MMX, Ethereum, and .Luxe
According to the announcement, Ethereum Name Service (ENS) has inked a deal with Minds + Machines Group (MMX) to introduce more user-friendly .luxe addresses for ether holders. The “.luxe” stands for “Lets U eXchange Easier,” and its primary objective is to simplify ether addresses by making them look readable.
Minds + Machines Group Limited is a leading owner and operator of Internet Top-Level Domains (“gTLDs”). The MMX ICANN-approved .luxe addresses will reportedly enter the pre-launch phase shortly, and the service will be available to the public from October 30, 2018.
Ether Gets Easier
Since 2017, ENS has been making efforts to let users have distinct .eth domains instead of the 40 character hexadecimal hash addresses. Currently, there are about 300,000 holders of the .eth addresses, though only a few wallets support the feature. Now, with the MMX-Ethereum agreement, all the 300,000 .eth wallet address holders will be given a chance to reserve the equivalent .luxe addresses before the reservation process goes entirely public later in October 2018.

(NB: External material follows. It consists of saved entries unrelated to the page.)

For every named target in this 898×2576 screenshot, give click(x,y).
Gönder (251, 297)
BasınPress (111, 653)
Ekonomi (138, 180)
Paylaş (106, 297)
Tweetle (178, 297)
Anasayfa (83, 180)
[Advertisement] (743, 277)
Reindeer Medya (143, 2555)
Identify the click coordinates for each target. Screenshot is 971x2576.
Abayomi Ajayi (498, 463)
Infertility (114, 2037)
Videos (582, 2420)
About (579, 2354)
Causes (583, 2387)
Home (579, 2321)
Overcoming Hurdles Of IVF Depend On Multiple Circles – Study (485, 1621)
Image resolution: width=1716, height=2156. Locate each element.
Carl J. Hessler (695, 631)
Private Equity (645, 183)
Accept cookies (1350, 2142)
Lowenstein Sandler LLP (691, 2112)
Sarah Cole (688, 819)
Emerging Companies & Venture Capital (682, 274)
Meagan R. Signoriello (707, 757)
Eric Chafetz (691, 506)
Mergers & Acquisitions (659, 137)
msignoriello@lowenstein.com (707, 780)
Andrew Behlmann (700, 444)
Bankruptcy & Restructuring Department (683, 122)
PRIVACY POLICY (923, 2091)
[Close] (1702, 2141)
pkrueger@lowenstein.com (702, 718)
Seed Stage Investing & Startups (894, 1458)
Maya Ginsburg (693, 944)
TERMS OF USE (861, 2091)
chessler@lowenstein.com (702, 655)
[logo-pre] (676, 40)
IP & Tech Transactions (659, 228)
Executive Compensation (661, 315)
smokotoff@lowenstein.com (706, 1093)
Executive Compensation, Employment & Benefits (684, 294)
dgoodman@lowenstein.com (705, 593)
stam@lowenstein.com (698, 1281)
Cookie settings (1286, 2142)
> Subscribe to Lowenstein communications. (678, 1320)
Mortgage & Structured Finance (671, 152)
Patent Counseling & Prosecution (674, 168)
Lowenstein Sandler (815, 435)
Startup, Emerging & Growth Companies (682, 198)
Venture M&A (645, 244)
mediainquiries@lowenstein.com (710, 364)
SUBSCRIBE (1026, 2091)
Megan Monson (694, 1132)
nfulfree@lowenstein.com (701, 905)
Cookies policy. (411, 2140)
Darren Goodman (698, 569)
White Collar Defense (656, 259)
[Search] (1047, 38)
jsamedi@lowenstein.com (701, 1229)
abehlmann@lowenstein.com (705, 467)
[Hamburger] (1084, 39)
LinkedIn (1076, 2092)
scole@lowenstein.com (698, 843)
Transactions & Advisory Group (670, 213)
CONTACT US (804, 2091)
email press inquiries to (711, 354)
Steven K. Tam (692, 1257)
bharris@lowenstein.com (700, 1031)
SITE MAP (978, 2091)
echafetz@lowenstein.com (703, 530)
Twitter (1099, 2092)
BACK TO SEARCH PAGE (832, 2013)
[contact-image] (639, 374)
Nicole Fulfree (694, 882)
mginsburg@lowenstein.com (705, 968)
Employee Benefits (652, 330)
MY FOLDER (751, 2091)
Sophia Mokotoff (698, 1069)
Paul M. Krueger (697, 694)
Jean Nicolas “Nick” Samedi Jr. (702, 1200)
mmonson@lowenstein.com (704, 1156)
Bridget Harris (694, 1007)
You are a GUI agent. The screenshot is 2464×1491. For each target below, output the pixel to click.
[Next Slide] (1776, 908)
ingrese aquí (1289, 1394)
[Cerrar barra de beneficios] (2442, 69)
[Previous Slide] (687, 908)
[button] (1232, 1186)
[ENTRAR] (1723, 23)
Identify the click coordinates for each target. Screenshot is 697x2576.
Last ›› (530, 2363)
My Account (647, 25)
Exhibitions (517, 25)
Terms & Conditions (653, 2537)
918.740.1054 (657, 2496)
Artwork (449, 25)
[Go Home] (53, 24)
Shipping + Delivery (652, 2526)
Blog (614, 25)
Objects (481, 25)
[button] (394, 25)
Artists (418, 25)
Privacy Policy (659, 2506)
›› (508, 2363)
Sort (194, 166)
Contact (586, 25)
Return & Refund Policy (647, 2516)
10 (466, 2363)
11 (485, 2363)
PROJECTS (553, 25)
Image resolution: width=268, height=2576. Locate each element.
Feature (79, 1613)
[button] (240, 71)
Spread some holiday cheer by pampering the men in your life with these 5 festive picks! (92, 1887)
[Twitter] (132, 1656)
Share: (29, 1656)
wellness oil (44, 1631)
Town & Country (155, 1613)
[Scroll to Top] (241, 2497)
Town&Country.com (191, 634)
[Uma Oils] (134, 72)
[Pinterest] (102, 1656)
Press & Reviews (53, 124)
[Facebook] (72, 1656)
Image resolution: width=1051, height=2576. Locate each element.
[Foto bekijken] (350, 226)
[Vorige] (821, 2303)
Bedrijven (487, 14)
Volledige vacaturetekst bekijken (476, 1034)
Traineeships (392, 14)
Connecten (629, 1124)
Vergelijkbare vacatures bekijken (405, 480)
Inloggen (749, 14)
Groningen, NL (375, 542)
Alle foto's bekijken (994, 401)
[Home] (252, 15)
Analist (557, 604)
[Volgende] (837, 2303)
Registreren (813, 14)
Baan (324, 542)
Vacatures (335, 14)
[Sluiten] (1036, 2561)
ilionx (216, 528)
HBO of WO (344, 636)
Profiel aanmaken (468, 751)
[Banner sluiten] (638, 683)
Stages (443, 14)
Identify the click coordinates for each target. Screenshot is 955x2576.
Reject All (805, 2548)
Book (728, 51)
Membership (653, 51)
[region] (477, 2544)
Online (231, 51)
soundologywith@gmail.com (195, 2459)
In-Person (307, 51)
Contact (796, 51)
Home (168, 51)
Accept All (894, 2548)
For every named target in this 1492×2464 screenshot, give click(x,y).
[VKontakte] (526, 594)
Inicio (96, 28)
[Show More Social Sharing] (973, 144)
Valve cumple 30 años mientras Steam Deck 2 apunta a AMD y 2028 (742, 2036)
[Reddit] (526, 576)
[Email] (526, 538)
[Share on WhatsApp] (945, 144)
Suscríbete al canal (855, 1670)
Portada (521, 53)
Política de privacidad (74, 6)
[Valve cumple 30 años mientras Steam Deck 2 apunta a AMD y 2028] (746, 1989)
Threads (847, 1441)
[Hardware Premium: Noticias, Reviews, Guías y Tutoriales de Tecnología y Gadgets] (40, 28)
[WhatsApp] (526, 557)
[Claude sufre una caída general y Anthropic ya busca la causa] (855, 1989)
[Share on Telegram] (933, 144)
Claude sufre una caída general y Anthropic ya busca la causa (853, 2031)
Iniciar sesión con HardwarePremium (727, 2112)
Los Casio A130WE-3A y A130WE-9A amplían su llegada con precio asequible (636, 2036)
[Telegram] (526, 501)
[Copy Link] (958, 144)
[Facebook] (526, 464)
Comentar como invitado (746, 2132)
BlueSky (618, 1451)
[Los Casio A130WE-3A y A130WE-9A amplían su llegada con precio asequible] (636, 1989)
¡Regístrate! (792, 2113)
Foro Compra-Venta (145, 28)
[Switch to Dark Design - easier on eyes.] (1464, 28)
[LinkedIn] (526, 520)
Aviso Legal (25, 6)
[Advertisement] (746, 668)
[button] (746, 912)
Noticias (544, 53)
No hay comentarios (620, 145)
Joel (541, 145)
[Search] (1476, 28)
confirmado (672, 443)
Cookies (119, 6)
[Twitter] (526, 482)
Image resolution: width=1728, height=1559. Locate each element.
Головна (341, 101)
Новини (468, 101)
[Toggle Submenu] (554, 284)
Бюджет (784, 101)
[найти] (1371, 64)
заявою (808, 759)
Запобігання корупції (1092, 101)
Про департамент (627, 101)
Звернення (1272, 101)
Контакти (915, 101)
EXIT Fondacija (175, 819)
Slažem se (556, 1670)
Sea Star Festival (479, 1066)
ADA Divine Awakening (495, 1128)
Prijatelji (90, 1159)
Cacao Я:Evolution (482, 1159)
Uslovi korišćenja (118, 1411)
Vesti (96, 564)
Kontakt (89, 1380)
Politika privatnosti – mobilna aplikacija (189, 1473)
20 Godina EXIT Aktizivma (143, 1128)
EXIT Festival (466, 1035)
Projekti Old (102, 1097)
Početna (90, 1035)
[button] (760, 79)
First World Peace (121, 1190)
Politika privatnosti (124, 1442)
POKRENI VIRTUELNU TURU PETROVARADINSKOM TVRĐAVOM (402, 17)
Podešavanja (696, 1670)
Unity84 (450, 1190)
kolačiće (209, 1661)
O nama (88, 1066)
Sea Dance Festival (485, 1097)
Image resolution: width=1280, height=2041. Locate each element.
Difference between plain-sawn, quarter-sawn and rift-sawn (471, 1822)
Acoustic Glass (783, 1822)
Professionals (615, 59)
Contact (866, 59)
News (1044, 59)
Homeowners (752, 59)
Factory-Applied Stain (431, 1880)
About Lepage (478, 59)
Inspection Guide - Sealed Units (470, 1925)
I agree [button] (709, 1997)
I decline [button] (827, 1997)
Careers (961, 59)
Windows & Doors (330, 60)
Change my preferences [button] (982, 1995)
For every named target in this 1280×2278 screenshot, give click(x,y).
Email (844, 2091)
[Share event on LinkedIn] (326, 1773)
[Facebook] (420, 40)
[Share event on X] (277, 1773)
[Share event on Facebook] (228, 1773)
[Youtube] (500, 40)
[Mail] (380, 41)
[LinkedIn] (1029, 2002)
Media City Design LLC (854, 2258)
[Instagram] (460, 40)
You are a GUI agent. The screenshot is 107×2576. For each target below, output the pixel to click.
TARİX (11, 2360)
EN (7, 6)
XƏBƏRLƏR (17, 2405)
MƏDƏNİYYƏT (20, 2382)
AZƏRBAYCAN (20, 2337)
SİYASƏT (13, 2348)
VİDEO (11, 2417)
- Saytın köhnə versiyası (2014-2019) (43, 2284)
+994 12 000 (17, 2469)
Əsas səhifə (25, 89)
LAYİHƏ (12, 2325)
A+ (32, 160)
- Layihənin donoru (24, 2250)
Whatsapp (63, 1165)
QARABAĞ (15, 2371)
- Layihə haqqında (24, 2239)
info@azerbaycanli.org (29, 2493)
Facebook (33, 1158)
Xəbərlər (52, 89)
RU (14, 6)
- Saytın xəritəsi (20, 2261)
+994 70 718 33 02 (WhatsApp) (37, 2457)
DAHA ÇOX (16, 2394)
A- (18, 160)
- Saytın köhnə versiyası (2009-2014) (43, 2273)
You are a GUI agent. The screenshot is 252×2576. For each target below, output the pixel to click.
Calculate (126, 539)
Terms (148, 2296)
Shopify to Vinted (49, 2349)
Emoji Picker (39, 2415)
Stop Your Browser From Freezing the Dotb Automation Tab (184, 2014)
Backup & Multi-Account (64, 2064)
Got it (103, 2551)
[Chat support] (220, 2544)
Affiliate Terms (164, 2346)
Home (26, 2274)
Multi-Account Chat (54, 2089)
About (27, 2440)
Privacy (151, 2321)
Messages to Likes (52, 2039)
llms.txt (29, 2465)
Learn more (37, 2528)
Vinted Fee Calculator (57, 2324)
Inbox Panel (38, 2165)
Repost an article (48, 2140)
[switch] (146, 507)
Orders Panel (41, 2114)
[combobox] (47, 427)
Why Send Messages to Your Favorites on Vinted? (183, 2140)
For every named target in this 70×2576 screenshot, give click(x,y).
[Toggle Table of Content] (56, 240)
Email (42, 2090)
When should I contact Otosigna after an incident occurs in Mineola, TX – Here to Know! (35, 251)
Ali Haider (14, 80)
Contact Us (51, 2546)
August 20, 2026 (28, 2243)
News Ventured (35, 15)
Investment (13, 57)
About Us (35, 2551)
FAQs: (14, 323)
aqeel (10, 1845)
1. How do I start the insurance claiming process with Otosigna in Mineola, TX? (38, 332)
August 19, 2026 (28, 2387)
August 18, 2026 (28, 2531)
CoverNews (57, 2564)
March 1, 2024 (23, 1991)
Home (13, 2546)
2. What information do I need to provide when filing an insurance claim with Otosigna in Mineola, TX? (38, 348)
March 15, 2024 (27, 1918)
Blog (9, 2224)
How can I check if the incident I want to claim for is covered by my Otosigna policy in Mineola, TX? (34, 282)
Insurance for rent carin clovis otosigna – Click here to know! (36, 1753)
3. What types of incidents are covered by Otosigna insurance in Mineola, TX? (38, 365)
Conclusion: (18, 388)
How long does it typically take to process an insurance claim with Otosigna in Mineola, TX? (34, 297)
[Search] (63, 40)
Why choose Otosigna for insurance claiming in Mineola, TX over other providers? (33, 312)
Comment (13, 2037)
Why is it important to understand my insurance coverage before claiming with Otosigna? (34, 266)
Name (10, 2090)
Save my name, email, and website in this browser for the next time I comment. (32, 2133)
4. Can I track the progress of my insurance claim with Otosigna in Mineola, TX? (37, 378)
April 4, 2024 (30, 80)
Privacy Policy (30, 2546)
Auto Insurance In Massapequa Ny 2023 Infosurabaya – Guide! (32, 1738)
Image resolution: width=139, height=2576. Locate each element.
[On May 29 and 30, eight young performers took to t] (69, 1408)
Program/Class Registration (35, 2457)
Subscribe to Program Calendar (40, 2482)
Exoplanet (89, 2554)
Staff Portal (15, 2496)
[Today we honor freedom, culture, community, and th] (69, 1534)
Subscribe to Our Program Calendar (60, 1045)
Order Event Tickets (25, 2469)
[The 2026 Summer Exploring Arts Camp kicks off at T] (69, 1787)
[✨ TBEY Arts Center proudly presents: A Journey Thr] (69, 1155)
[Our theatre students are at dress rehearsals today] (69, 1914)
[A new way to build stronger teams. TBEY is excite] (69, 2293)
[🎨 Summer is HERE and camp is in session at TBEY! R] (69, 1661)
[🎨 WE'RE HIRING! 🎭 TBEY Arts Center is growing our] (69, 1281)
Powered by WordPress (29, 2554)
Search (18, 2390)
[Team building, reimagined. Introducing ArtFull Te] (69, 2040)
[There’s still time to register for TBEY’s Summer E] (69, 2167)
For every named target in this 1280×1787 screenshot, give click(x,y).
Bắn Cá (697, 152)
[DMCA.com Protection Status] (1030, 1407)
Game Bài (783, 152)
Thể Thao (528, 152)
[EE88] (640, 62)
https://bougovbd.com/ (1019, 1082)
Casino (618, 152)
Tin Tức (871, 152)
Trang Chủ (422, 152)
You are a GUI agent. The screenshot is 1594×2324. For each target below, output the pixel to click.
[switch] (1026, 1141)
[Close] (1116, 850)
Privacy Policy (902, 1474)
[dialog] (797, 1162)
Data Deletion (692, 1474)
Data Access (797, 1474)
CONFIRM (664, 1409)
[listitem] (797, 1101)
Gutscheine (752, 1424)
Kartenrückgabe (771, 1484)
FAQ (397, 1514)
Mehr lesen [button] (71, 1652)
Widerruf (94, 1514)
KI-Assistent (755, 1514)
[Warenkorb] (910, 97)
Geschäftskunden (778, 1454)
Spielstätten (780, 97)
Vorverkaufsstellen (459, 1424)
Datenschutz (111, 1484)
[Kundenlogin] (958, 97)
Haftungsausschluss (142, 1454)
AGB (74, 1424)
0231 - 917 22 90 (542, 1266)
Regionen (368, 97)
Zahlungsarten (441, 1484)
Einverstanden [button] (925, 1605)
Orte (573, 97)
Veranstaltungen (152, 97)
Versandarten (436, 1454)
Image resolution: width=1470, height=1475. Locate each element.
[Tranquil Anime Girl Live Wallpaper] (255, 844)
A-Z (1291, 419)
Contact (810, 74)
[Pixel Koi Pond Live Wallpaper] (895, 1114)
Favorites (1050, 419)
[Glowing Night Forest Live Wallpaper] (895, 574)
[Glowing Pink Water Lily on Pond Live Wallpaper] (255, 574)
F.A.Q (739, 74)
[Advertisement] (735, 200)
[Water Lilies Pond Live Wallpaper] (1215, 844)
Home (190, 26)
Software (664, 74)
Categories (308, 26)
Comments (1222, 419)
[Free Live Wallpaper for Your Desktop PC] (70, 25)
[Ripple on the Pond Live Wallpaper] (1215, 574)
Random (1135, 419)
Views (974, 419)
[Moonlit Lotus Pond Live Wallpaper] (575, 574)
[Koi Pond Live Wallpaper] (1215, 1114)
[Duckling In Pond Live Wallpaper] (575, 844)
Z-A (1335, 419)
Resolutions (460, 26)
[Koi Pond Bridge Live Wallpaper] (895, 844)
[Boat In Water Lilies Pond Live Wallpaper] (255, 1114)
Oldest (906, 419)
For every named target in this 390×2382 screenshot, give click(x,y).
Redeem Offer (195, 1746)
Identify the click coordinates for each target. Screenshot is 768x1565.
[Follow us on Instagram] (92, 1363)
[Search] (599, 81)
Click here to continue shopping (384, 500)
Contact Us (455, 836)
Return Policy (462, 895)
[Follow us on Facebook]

“The .luxe [addresses] will also allow names to resolve over the internet in the normal way for email or web-based traffic. Users will, therefore, be able to complement those .luxe addresses that they use for traditional internet activity with those that they use for their Ethereum related items or services,” said the MMX team.
Once active, the .luxe names will also apply to other Ethereum assets and services, including smart contracts, distributed storage, DApps, and more.
Criticisms
Certainly, the initiative would bring a lot of flexibility to ether transactions as users would no longer go through the stress of copying and pasting long hash addresses. However, some believe the new human-readable addresses may not be in the best interest of ether holders as this could potentially lead to name spoofing and attacks similar to DNS hijacking.
In April 2018, BTCManager informed that the most popular Ethereum web-based wallet, MyEtherWallet, had fallen victim to a DNS server hack that saw users of the portfolio lose their cryptoassets to the bad actors.